Exercise brief | Copy nothing but the lines below, from the one with "Task: Open the Parcourir browse icon" through the one with "Instruction: Select Macintosh", exactly as written; no pictures should appear.

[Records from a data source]
_____
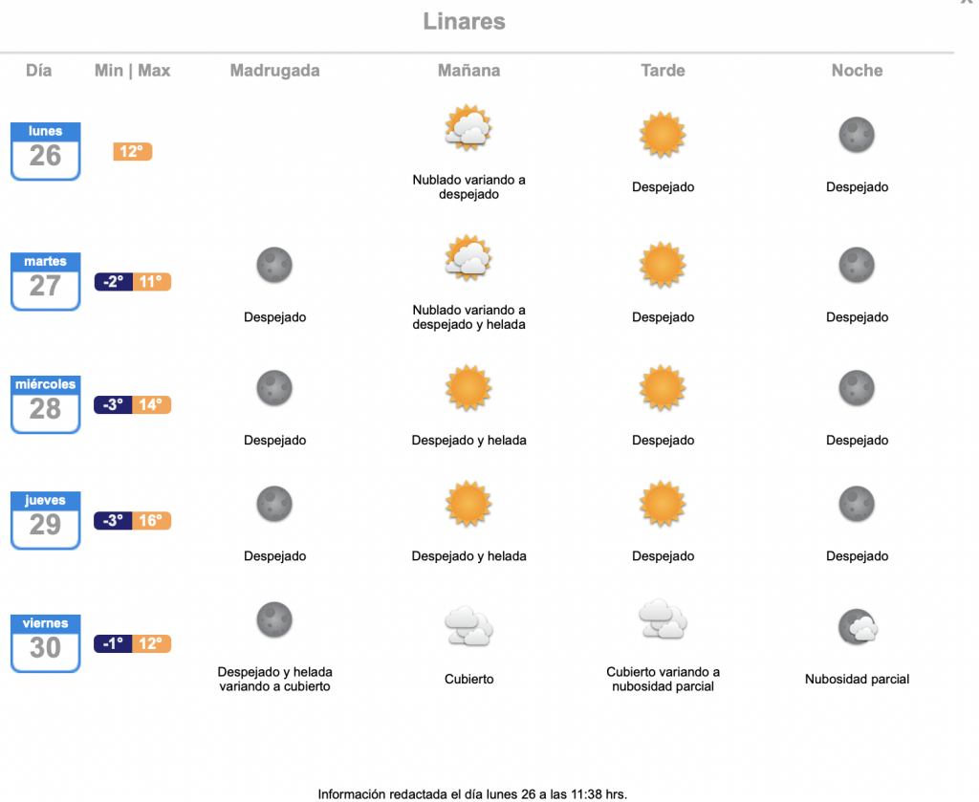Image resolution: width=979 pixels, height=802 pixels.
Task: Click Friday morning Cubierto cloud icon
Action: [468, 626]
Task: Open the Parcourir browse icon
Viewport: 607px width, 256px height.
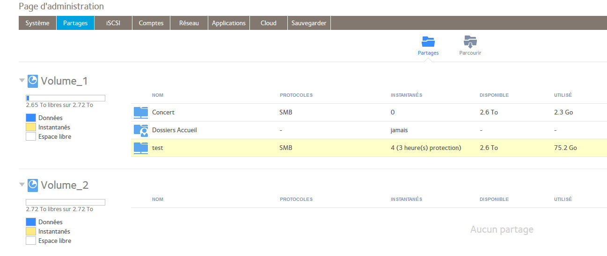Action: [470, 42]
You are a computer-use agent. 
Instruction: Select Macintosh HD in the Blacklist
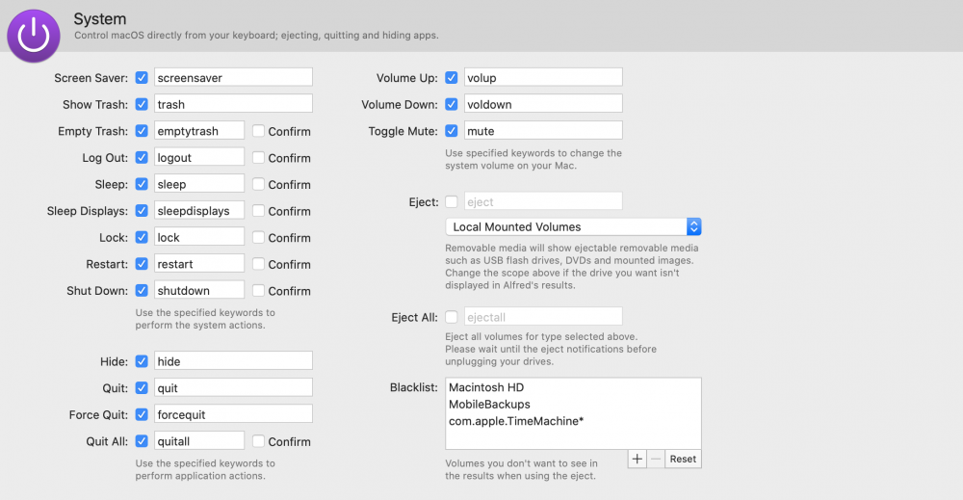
_____
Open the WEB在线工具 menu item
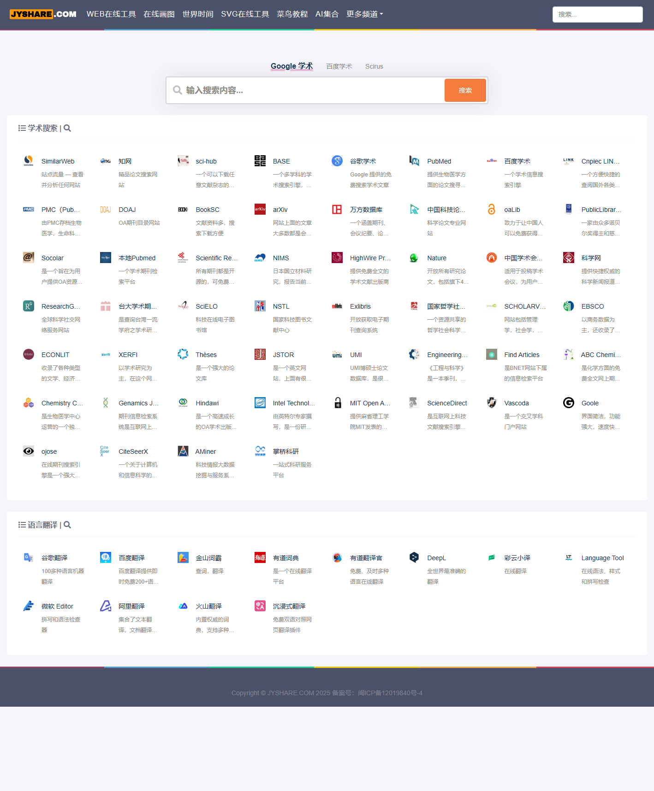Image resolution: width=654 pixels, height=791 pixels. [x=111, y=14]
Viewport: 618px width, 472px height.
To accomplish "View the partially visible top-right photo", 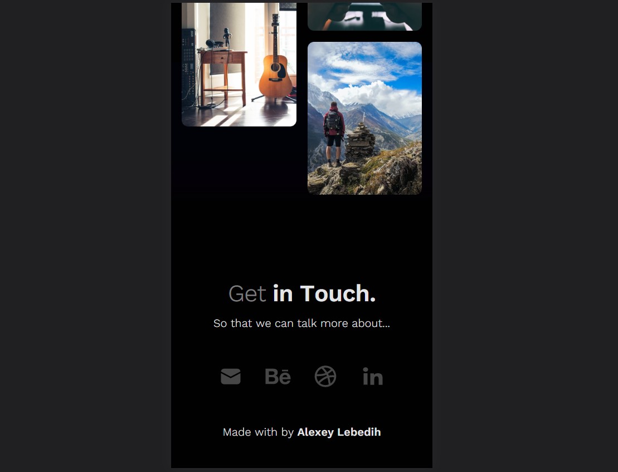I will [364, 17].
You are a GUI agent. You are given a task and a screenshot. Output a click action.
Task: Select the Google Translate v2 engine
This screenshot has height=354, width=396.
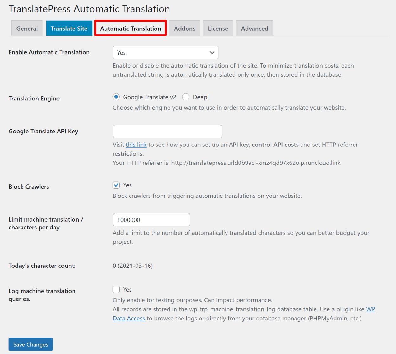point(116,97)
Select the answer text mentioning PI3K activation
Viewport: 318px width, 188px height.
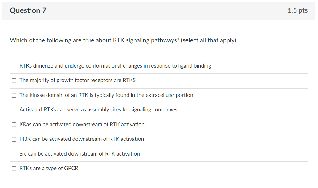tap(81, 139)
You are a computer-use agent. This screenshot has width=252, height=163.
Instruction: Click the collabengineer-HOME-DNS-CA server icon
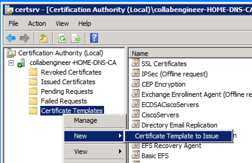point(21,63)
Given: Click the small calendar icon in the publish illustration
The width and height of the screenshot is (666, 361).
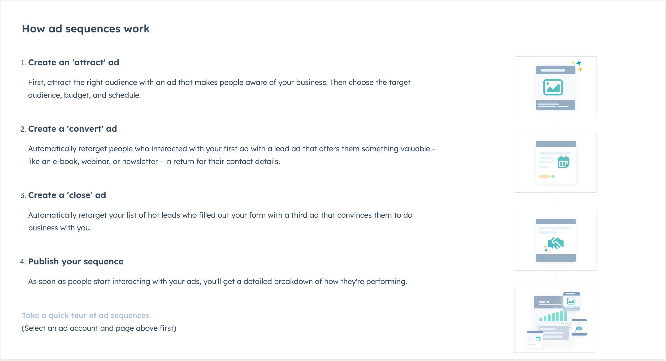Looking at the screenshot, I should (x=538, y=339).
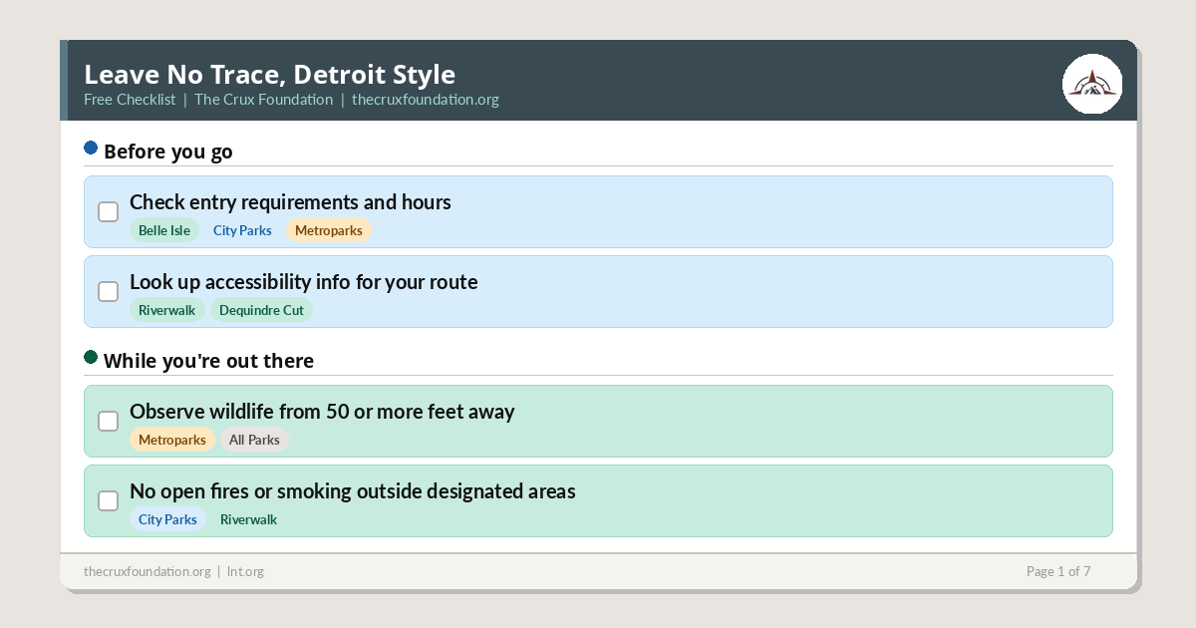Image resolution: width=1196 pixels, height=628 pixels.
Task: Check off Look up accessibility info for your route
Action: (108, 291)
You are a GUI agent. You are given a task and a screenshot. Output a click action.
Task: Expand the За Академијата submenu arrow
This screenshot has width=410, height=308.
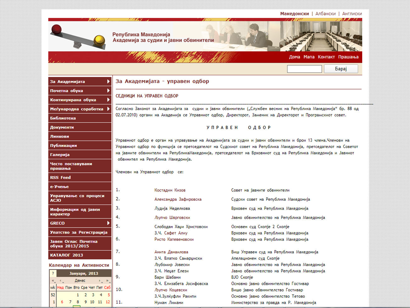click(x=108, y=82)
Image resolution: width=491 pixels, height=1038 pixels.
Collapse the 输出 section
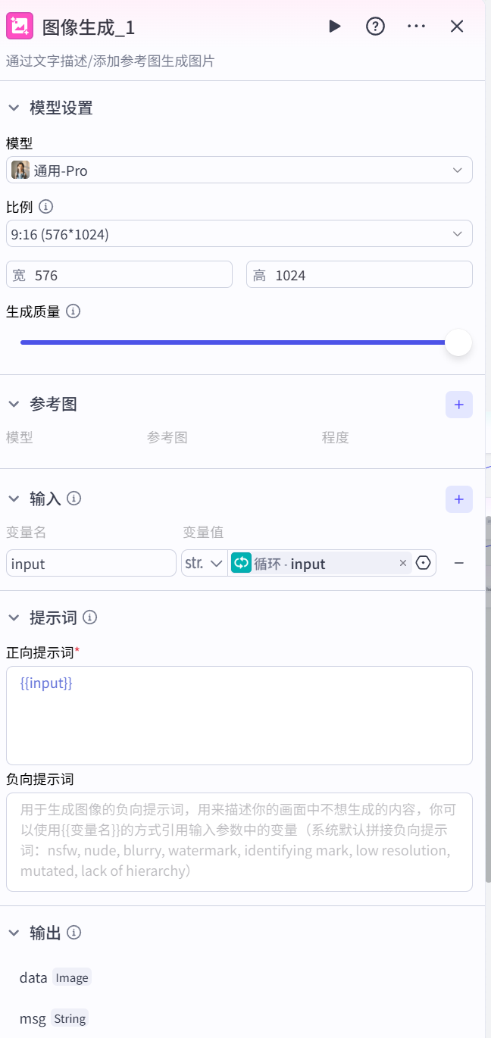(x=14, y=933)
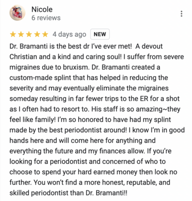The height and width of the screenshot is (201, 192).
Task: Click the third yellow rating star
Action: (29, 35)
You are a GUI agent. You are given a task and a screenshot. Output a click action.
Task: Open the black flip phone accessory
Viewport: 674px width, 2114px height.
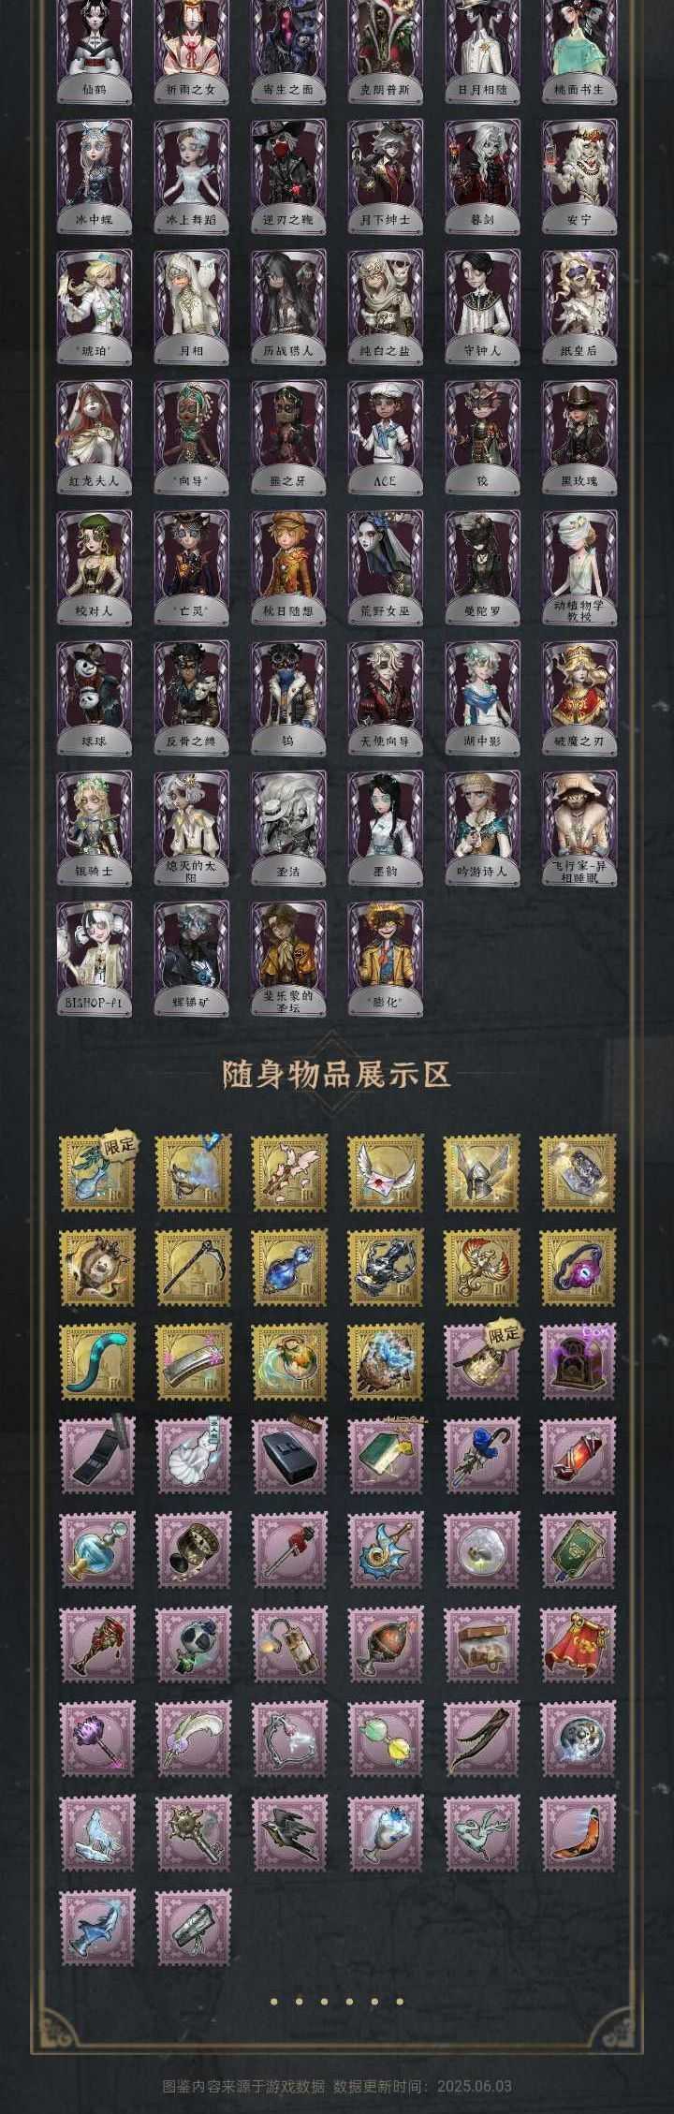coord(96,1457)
_____
Solution for this exercise |
Task: Open the Parcourir browse icon
Viewport: 607px width, 256px height.
Action: [470, 42]
You are a computer-use agent. 
Instruction: Select Macintosh HD in the Blacklist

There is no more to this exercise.